-- RECORDS SHOWN follows --

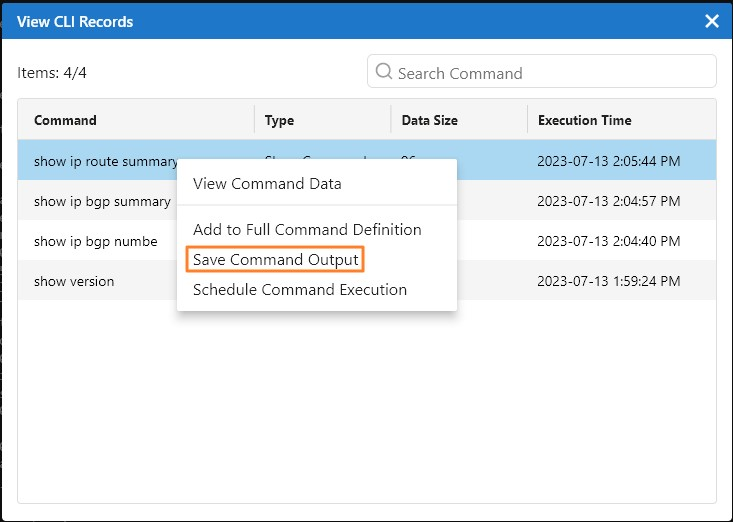Sort by the Type column header
The width and height of the screenshot is (733, 522).
coord(280,120)
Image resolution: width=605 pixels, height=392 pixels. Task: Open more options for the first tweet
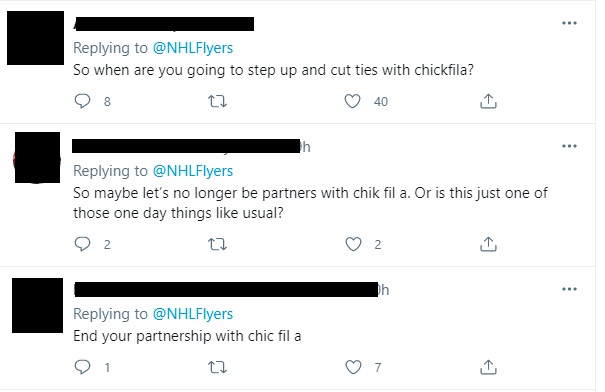pyautogui.click(x=569, y=23)
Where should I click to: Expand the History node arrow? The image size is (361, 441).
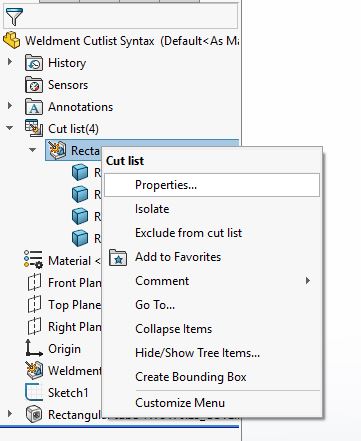click(x=10, y=62)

-- RECORDS SHOWN concluded --

--- ASSIGNMENT ---
The copy must start at the line containing "Where should I" and stop at the last line of the listing, both included, with every line exact and no pictures.

--- OUTPUT OF THE TASK ---
Where should I click to: Expand the History node arrow? The image size is (361, 441).
click(x=10, y=62)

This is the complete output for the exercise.